# SET EXERCISE A
Repeat the stretch of the listing from the line that contains "Given: Go to the Proxy tab" through the end of the listing, with both ends included. Leave the pictures out.

# DOCUMENT EXTRACT
* START *

Another issue on my heart is the career. It seems that too often, the teenagers and young married couples are not taught a good work ethic. We were never encouraged to go to college, unless it was Bible College. Everyone seems to be so focused on the "hereafter" that they are ignoring what they could be doing in the "here and now" to make their life more pleasant and livable for themselves and for God. The attitude seems to be, just get a job so you'll have money to go out to eat after church. If the job conflicts with any church activity, it is goodbye job, hello special offering for Brother or Sister John Doe. They have fallen on hard times and are unable to make ends meet. In the real world bible college does not count for a whole lot when you are trying to get a job to sustain your family. A lot of church members seem to have the attitude that if their boss will not let them off work with two days notice to go to Camp meeting for a week, then evidently God does not want them to have that job. I have watched people in this situation quit their jobs and trust that God will find them another one. Extra-curricular church activities should not come before work. In my humble opinion God is obviously more important than work or family, but work and family should be more important than church. Both the church and your family need your support to continue to thrive, which places work at a higher importance than church. Otherwise, churches will fall to the ground because there will not be anyone there to provide the funds necessary to keep them running.

* END *

# MATERIAL FOR THE TASK

* START *

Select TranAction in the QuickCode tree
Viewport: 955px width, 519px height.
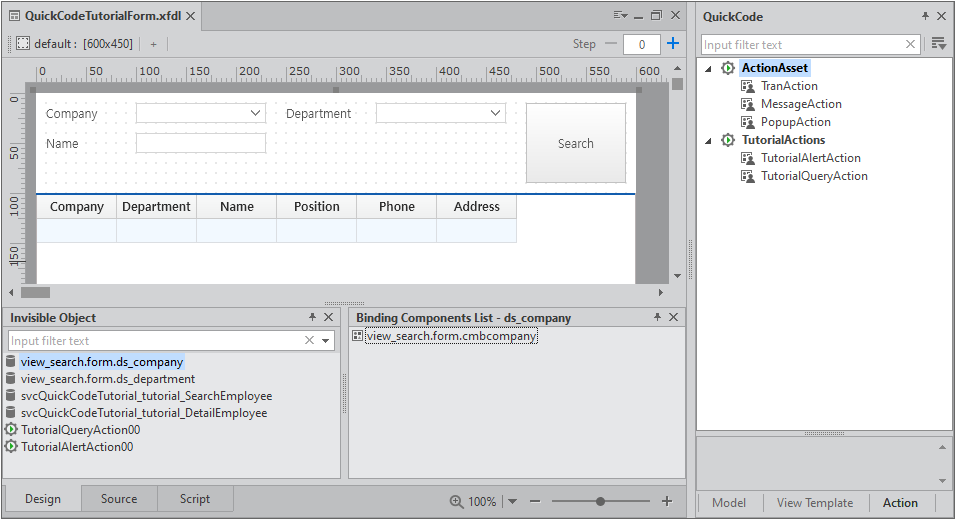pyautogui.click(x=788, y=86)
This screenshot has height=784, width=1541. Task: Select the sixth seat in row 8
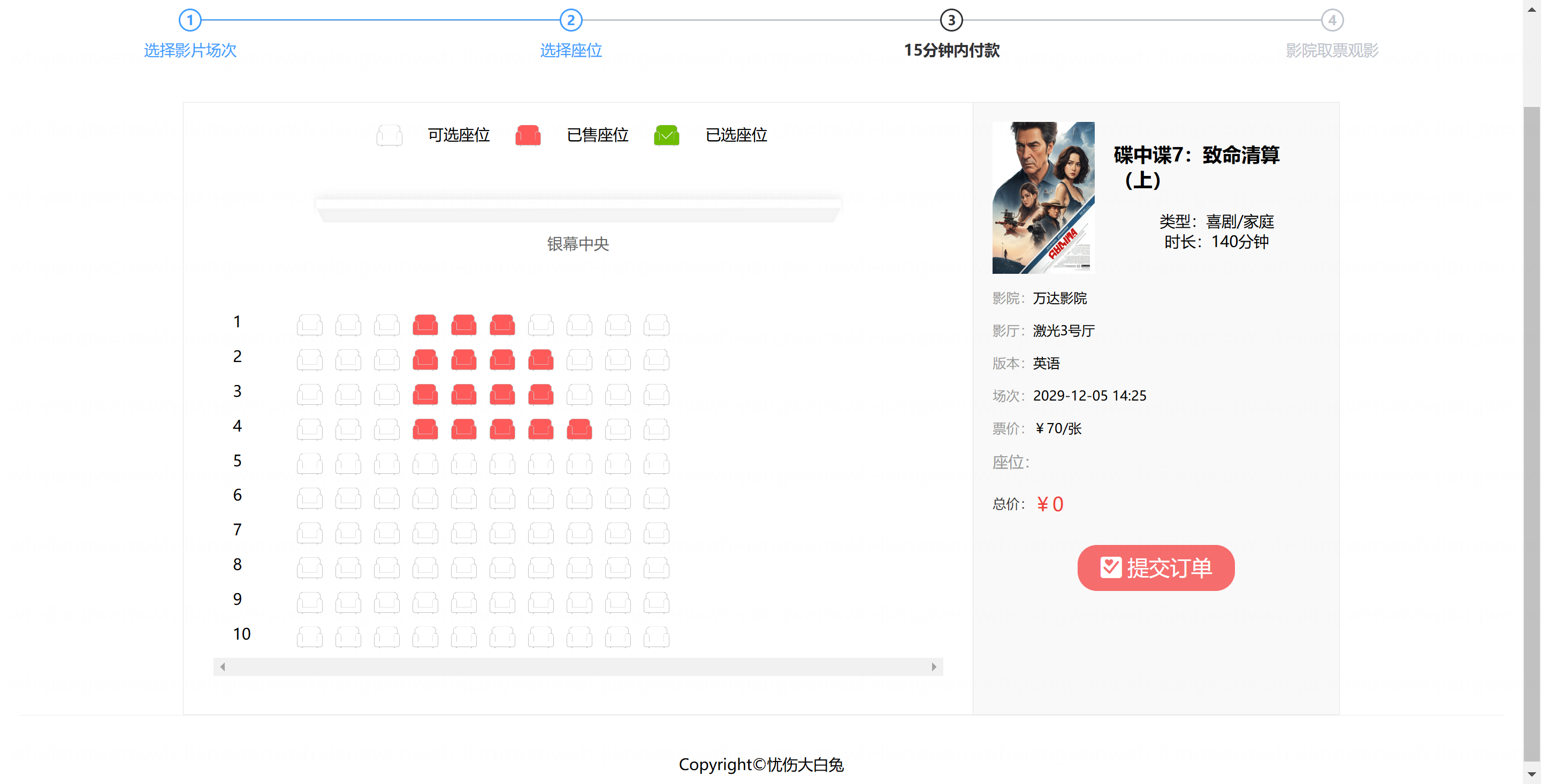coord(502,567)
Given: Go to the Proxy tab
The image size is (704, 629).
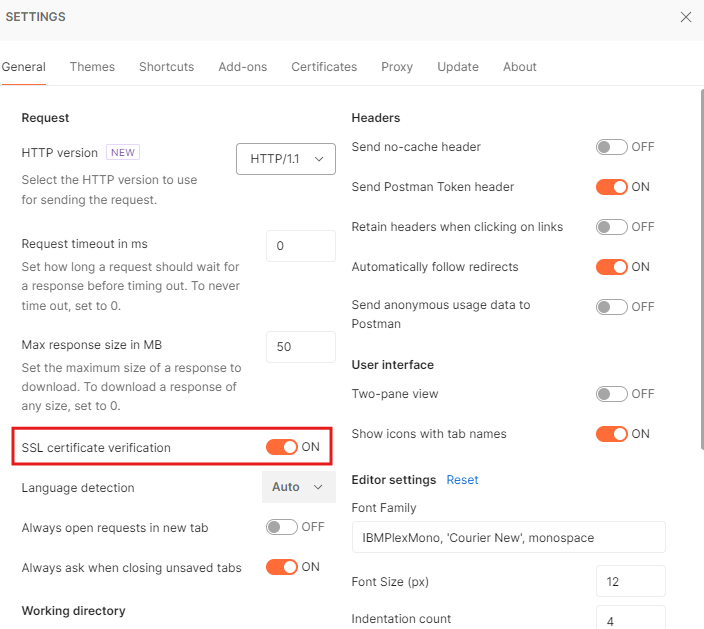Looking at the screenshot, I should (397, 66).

* END *

# SET EXERCISE B
Using the passage on work and church, decide whether each statement agrees with it, answering yes or no and quoting the deciding words: (i) The writer was encouraged to attend any kind of college. (ii) The writer holds that work and family should be more important than church. (iii) The writer believes extra-curricular church activities should come before work.

# TASK RESULT A
Given: Go to the Proxy tab
The image size is (704, 629).
Looking at the screenshot, I should (397, 66).

# TASK RESULT B
(i) No: "We were never encouraged to go to college, unless it was Bible College."
(ii) Yes: "but work and family should be more important than church."
(iii) No: "Extra-curricular church activities should not come before work."